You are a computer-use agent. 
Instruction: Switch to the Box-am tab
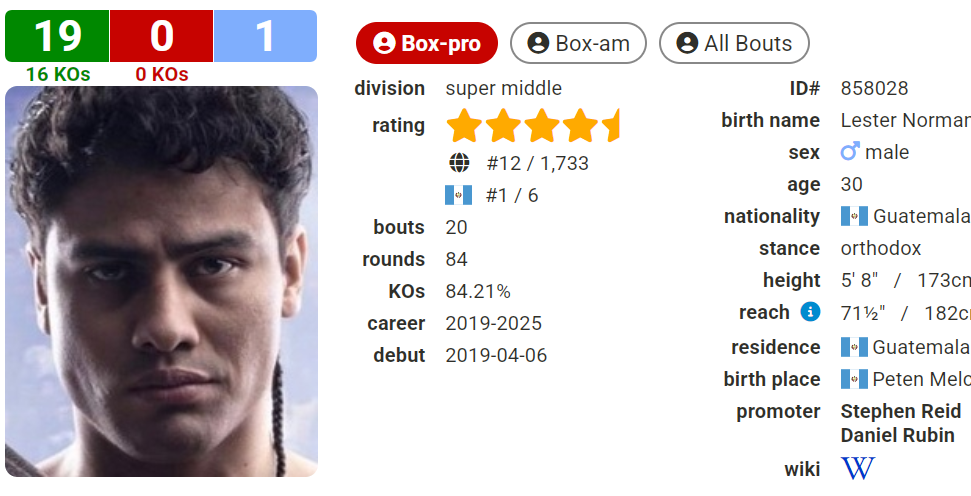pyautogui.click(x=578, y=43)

________________

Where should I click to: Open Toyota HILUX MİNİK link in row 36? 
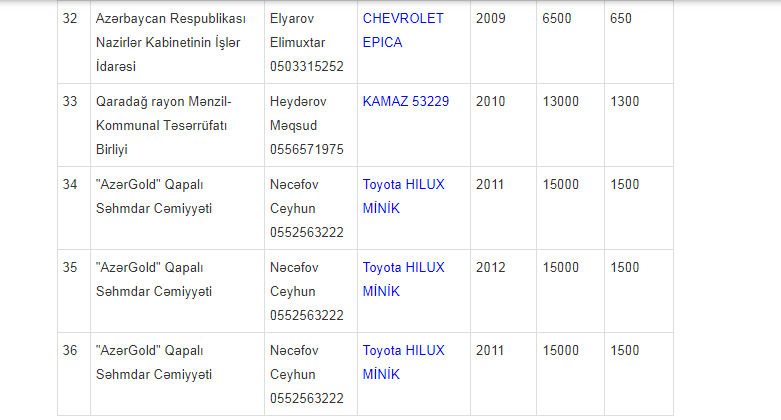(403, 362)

________________

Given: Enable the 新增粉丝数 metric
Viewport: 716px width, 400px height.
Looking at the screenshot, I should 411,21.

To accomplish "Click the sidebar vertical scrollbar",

________________

Task goal:
Repeat word for word the lines above that run from the line containing "Given: Enable the 新增粉丝数 metric" through the line containing "the sidebar vertical", both ends included, and nothing else.

Solution for this exercise:
Given: Enable the 新增粉丝数 metric
Viewport: 716px width, 400px height.
Looking at the screenshot, I should 411,21.

To accomplish "Click the sidebar vertical scrollbar",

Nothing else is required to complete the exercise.